» **WHAT IS NEEDED**
Output every line of the material below verbatim, leaving out the pictures.

* start SUPPLIED INFORMATION *

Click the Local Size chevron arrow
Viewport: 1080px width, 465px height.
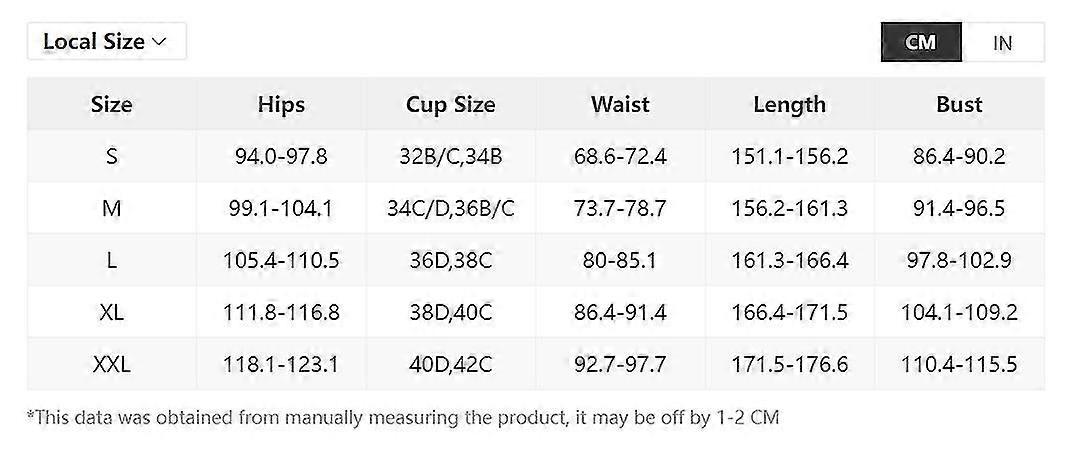[x=158, y=42]

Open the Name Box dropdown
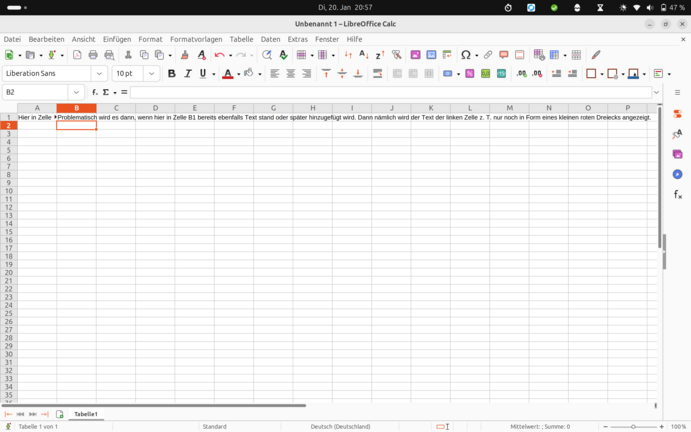tap(76, 92)
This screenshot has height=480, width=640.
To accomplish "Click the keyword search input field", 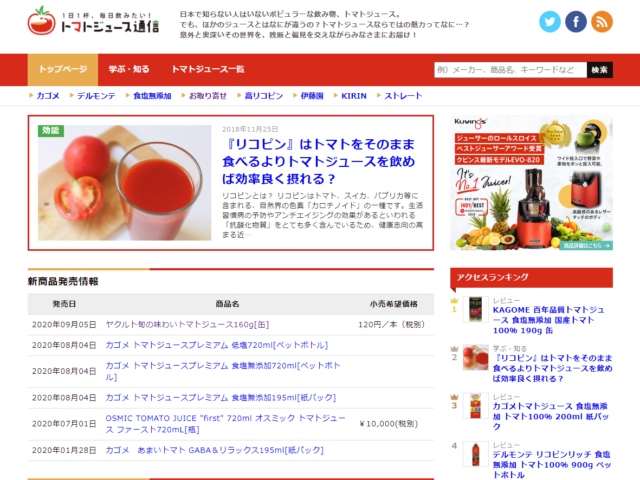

* end SUPPLIED INFORMATION *

» **OUTPUT FOR THIS TASK**
Click the Local Size chevron arrow
Viewport: 1080px width, 465px height.
[x=158, y=42]

Open the Name Box dropdown
tap(76, 92)
This screenshot has height=480, width=640.
To accomplish "Click the keyword search input field", 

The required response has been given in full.